▸ **Udostępniony fragment**
Ostatecznie okazało się jednak, że dąbrowiacy wolą oddać głos na "swojego chłopa", jak określali Zbigniewa Podrazę, niż trochę mało wyrazistego kandydata PO. Przynależność partyjna zeszła na drugi plan.
Zbigniew Meres zwyciężył w głosowaniu w 18 obwodowych komisjach wyborczych (m.in. w Okradzionowie, Trzebiesławicach, Ząbkowicach, przy ul. Krasińskiego i Kasprzaka), a jego przeciwnik uzyskał więcej głosów od rywala w 49 komisjach obwodowych (zdecydowanie zwycieżył w Strzemieszycach, w większości zielonych dzielnic miasta, sporo głosów przewagi miał także w dużych osiedlach oraz w centrum miasta).
Tym razem do urn poszło mniej wyborców, niż dwa tygodnie wcześniej. Uprawnionych do oddania głosu było aż106 tys. 520 mieszkańców, a w drugiej turze wydano 29 tys. 321 kart do głosowania. Frekwencja nie była więc wysoka i wyniosła zaledwie 27,53 procent. Procent ważnych, oddanych głosów wyniósł 98,76.
Najmniejszą frekwencję wyborczą odnotowano w obwodzie nr 56, który miał swoją siedzibę w SP nr 31 w Ząbkowicach (12,10 procent), a największą (45,19) w obwodzie nr 33, utworzonym w Domu Pomocy Społecznej przy ul. Norwida. Tylko w czterech na 67 obwodowych komisji wyborczych stwierdzono 100 procent oddanych ważnych głosów.

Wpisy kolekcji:

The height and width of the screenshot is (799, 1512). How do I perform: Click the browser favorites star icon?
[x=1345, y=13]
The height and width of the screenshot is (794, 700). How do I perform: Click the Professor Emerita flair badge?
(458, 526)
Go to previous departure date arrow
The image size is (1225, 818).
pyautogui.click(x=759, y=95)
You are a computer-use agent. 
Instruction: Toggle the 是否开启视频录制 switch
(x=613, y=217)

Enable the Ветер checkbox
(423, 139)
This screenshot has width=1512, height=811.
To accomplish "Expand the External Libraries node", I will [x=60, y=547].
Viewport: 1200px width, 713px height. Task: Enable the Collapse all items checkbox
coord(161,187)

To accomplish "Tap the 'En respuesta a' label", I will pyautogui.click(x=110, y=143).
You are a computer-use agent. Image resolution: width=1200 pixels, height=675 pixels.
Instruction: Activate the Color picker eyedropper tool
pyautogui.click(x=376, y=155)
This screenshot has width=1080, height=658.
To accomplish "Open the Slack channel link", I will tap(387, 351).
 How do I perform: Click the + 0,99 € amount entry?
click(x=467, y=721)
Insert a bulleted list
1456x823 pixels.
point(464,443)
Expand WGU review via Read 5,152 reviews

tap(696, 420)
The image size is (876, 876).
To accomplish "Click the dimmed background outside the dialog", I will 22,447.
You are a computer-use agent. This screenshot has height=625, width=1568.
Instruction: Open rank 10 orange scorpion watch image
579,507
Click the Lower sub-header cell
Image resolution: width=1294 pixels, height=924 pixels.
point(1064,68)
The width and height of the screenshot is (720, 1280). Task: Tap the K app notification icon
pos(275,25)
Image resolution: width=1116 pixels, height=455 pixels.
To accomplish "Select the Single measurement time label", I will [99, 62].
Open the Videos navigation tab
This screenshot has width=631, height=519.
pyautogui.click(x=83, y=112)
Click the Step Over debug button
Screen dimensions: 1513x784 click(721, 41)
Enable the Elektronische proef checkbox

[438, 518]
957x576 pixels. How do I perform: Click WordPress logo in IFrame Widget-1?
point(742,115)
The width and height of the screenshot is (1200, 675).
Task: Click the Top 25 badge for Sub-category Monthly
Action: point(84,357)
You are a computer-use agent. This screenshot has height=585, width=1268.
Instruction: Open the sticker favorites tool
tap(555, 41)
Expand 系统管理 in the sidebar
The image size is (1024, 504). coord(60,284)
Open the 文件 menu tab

▸ **Zadania do wykonania**
1/ Wypisz wszystkie miejsca, które tekst o drugiej turze wyborów podaje jako przykłady obwodów, w których zwyciężył Zbigniew Meres.
2/ Przetłumacz na angielski zdanie z tekstu o drugiej turze wyborów: "Tym razem do urn poszło mniej wyborców, niż dwa tygodnie wcześniej."
3/ Kontynuuj tekst o drugiej turze wyborów od miejsca, w którym się kończy.

▸ **Odpowiedzi**
1/ Okradzionów, Trzebiesławice, Ząbkowice, ul. Krasińskiego, ul. Kasprzaka

2/ This time fewer voters went to the polls than two weeks earlier.

3/
Zbigniew Podraza urodził się 2 grudnia 1953 roku w Zagórzu. Obecnie mieszka w Dąbrowie Górniczej, w bloku na tzw. Manhattanie. Żona, Halina, jest pracownikiem samorządowym. Prezydent ma dwie dorosłe córki, Renatę (pracuje w Państwowej Inspekcji Handlowej) i Magdalenę (prawnik) oraz dwóch wnuków, Dawida i Kubę.
W 1978 roku ukończył Wydział Śląskiej Akademii Medycznej. Potem uzyskał specjalizację drugiego stopnia w chirurgii urazowo-ortopedycznej oraz w dziedzinie zdrowia publicznego. W kolejnych latach ukończył także studia podyplomowe w Szkole Zdrowia Publicznego przy Colegium Medicum Uniwersytetu Jagiellońskiego.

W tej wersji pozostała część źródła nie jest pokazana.